The Coope Dota cooperative was founded in 1960 and has grown to 769 farmers. The Ecco team has been directly working with the cooperative for the past four years. Coope Dota's immaculate processing mills are nestled in the hills of the prominent Tarrazu growing region. Among the the finest operations in specialty coffee, Coope Dota is a trailblazer in microlot production in Costa Rica. This is due in no small part to general manager Roberto Mata's tireless work to produce exquisite microlot coffees with complete transparency, traceability and care from seed to cup. This coffee is a perfect symbol of the impressive strides Costa Rica continues to make as a leader in specialty coffee. A lively yet balanced cup with Rainier cherry sweetness, an orange-lemon ciitrus acidity, and a pleasant toffee and nougat finish.

Organic Brazil Camocim
Brazil

Catucai, Catucaiaçu and Caturra

Subtle violet and cocoa aromas follow-through into a full-bodied cup with mild lime acidity and distinct notes of juiced strawberries, cocoa, and creamy sweet almond butter. Delicious!
This coffee is a blend of three varietals; Catucai, Catucaiaçu and Caturra. Fazenda Camocim is a recognized leader in sustainability in Brazil, and produces high quality organic and biodynamic coffees. Learning from his grandfather, Sr. Henrique Sloper Araújo promotes biodiversity using the best modern and ancient farming techniques, and by integrating the farm into the surrounding Pedra Azul national park region. Coffee cherries are manually picked, sorted, and dry de-pulped before being dried on raised terraces, all to ensure the highest quality. The great care that Sr. Henrique Sloper Araújo and his dedicated staff take in cultivation, picking and processing is evident in the cup: clean, sweet, full-bodied coffee!

La Guatuza
Nicaragua

Organic

The Canales family and the El Eden cooperative group continue to be the most proactive and quality-conscious organic farmers in Nicaragua.

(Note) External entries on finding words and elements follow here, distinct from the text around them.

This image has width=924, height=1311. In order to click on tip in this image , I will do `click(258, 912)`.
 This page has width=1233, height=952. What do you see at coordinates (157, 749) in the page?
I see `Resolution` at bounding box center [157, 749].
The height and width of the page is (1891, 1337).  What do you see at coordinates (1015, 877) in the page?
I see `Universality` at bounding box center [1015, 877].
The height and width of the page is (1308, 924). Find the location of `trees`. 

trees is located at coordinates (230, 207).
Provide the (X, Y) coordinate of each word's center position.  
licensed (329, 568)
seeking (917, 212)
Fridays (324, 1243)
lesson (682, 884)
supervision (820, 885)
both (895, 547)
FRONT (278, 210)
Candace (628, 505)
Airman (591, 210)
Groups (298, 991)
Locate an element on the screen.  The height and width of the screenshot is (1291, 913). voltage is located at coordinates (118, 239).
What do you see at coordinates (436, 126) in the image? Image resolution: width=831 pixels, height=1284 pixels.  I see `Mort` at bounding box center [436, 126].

The ecosystem at the breathtaking La Guatuza farm is best described as lush and is almost entirely self-sustaining. This season the Canales family have furthered their committment to quality by improving their wet mill, directly resulting in the clarity and sweetness found in this coffee. Vanilla and brown sugar aromatics transition to a balanced cup resplendent with notes of juicy apricot, dried coconut and milk chocolate.

Bufcafe
Rwanda

A lively cup with floral aromatics, an excellent red grape, lime and tamarind acidity, and flavors of molasses, raisin and honey. Bufcafe is a real standout in a country full of incredible stories of reinvention and development progress. Much has been made in the press over the last few years about the way in which Rwanda has remade itself and emerged as a model country for economic progress in East Africa. Buf’s growth captures this dynamic and is without question one of the most successful of the washing station projects that have been proliferating in Rwanda since 2002. Epiphanie Mukashyaka is a widow who opened a small coffee washing station (Nyarusiza) outside of Butare back in 2003. Since then she has grown tremendously, more than doubling her volume and building a second station (Remera) nearby to increase capacity. Meanwhile, she has become the most decorated producer in the country, having taken multiple awards in each of the Rwandan quality competitions, including four in the first ever Rwanda Cup of Excellence. Her story is an inspiration and a stunning example of where a little initiative can lead.